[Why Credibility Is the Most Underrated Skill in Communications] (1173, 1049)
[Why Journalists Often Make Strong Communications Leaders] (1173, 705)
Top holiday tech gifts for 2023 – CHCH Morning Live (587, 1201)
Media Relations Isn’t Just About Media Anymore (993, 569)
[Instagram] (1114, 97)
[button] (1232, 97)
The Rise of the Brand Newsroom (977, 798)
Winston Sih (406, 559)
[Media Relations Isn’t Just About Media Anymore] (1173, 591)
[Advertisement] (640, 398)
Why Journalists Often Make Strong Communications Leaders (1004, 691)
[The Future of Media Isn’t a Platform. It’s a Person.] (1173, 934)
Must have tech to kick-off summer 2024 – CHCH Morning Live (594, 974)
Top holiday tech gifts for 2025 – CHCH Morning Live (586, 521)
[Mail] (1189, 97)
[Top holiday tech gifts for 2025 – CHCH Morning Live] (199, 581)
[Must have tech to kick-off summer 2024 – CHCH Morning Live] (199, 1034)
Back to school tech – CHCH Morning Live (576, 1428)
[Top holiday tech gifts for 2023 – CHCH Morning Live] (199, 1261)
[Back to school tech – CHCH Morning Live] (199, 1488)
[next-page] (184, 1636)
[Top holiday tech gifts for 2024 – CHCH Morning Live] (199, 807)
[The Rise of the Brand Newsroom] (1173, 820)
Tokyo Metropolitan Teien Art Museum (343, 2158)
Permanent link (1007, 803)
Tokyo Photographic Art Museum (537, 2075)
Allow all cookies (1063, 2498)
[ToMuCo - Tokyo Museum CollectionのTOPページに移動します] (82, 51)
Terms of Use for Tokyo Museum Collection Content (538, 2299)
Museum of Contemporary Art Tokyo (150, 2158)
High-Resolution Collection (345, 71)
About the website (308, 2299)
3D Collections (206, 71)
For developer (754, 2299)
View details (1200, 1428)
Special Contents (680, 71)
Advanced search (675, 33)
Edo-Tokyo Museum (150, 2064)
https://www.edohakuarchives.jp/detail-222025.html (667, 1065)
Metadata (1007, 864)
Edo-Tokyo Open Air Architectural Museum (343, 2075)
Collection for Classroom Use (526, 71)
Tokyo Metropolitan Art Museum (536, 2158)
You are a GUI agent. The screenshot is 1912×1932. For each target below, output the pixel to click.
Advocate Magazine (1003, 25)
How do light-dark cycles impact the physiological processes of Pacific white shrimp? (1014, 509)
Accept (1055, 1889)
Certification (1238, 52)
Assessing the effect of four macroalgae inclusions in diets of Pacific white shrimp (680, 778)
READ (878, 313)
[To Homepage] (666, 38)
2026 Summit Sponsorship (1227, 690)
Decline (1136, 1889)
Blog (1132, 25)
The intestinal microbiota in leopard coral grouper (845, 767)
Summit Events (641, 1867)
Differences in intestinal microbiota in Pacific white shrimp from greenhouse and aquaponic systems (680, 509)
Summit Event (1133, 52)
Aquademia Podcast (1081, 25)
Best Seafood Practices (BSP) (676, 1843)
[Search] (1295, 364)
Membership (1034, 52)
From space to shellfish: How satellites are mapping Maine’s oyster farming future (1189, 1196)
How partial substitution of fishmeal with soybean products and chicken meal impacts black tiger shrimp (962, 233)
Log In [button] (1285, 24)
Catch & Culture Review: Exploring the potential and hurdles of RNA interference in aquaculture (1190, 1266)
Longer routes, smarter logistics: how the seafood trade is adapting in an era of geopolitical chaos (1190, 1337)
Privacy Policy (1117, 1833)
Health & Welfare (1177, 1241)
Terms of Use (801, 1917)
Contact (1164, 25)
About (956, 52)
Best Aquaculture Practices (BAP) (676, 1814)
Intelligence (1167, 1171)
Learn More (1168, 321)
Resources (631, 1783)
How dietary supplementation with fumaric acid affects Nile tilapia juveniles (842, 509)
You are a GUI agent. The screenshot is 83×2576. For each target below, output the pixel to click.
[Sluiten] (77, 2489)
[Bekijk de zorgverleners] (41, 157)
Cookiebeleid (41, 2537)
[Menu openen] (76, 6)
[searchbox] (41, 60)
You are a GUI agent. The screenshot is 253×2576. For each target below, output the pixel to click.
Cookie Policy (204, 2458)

**TRY IT:**
Please write out the whole listing once more, exactly.

**YOUR RESPONSE:**
[Why Credibility Is the Most Underrated Skill in Communications] (1173, 1049)
[Why Journalists Often Make Strong Communications Leaders] (1173, 705)
Top holiday tech gifts for 2023 – CHCH Morning Live (587, 1201)
Media Relations Isn’t Just About Media Anymore (993, 569)
[Instagram] (1114, 97)
[button] (1232, 97)
The Rise of the Brand Newsroom (977, 798)
Winston Sih (406, 559)
[Media Relations Isn’t Just About Media Anymore] (1173, 591)
[Advertisement] (640, 398)
Why Journalists Often Make Strong Communications Leaders (1004, 691)
[The Future of Media Isn’t a Platform. It’s a Person.] (1173, 934)
Must have tech to kick-off summer 2024 – CHCH Morning Live (594, 974)
Top holiday tech gifts for 2025 – CHCH Morning Live (586, 521)
[Mail] (1189, 97)
[Top holiday tech gifts for 2025 – CHCH Morning Live] (199, 581)
[Must have tech to kick-off summer 2024 – CHCH Morning Live] (199, 1034)
Back to school tech – CHCH Morning Live (576, 1428)
[Top holiday tech gifts for 2023 – CHCH Morning Live] (199, 1261)
[Back to school tech – CHCH Morning Live] (199, 1488)
[next-page] (184, 1636)
[Top holiday tech gifts for 2024 – CHCH Morning Live] (199, 807)
[The Rise of the Brand Newsroom] (1173, 820)
Tokyo Metropolitan Teien Art Museum (343, 2158)
Permanent link (1007, 803)
Tokyo Photographic Art Museum (537, 2075)
Allow all cookies (1063, 2498)
[ToMuCo - Tokyo Museum CollectionのTOPページに移動します] (82, 51)
Terms of Use for Tokyo Museum Collection Content (538, 2299)
Museum of Contemporary Art Tokyo (150, 2158)
High-Resolution Collection (345, 71)
About the website (308, 2299)
3D Collections (206, 71)
For developer (754, 2299)
View details (1200, 1428)
Special Contents (680, 71)
Advanced search (675, 33)
Edo-Tokyo Museum (150, 2064)
https://www.edohakuarchives.jp/detail-222025.html (667, 1065)
Metadata (1007, 864)
Edo-Tokyo Open Air Architectural Museum (343, 2075)
Collection for Classroom Use (526, 71)
Tokyo Metropolitan Art Museum (536, 2158)
You are a GUI agent. The screenshot is 1912×1932. For each target below, output the pixel to click.
Advocate Magazine (1003, 25)
How do light-dark cycles impact the physiological processes of Pacific white shrimp? (1014, 509)
Accept (1055, 1889)
Certification (1238, 52)
Assessing the effect of four macroalgae inclusions in diets of Pacific white shrimp (680, 778)
READ (878, 313)
[To Homepage] (666, 38)
2026 Summit Sponsorship (1227, 690)
Decline (1136, 1889)
Blog (1132, 25)
The intestinal microbiota in leopard coral grouper (845, 767)
Summit Events (641, 1867)
Differences in intestinal microbiota in Pacific white shrimp from greenhouse and aquaponic systems (680, 509)
Summit Event (1133, 52)
Aquademia Podcast (1081, 25)
Best Seafood Practices (BSP) (676, 1843)
[Search] (1295, 364)
Membership (1034, 52)
From space to shellfish: How satellites are mapping Maine’s oyster farming future (1189, 1196)
How partial substitution of fishmeal with soybean products and chicken meal impacts black tiger shrimp (962, 233)
Log In [button] (1285, 24)
Catch & Culture Review: Exploring the potential and hurdles of RNA interference in aquaculture (1190, 1266)
Longer routes, smarter logistics: how the seafood trade is adapting in an era of geopolitical chaos (1190, 1337)
Privacy Policy (1117, 1833)
Health & Welfare (1177, 1241)
Terms of Use (801, 1917)
Contact (1164, 25)
About (956, 52)
Best Aquaculture Practices (BAP) (676, 1814)
Intelligence (1167, 1171)
Learn More (1168, 321)
Resources (631, 1783)
How dietary supplementation with fumaric acid affects Nile tilapia juveniles (842, 509)
You are a GUI agent. The screenshot is 83×2576. For each target below, output the pixel to click.
[Sluiten] (77, 2489)
[Bekijk de zorgverleners] (41, 157)
Cookiebeleid (41, 2537)
[Menu openen] (76, 6)
[searchbox] (41, 60)
You are a GUI agent. The screenshot is 253×2576. For each target below, output the pixel to click.
Cookie Policy (204, 2458)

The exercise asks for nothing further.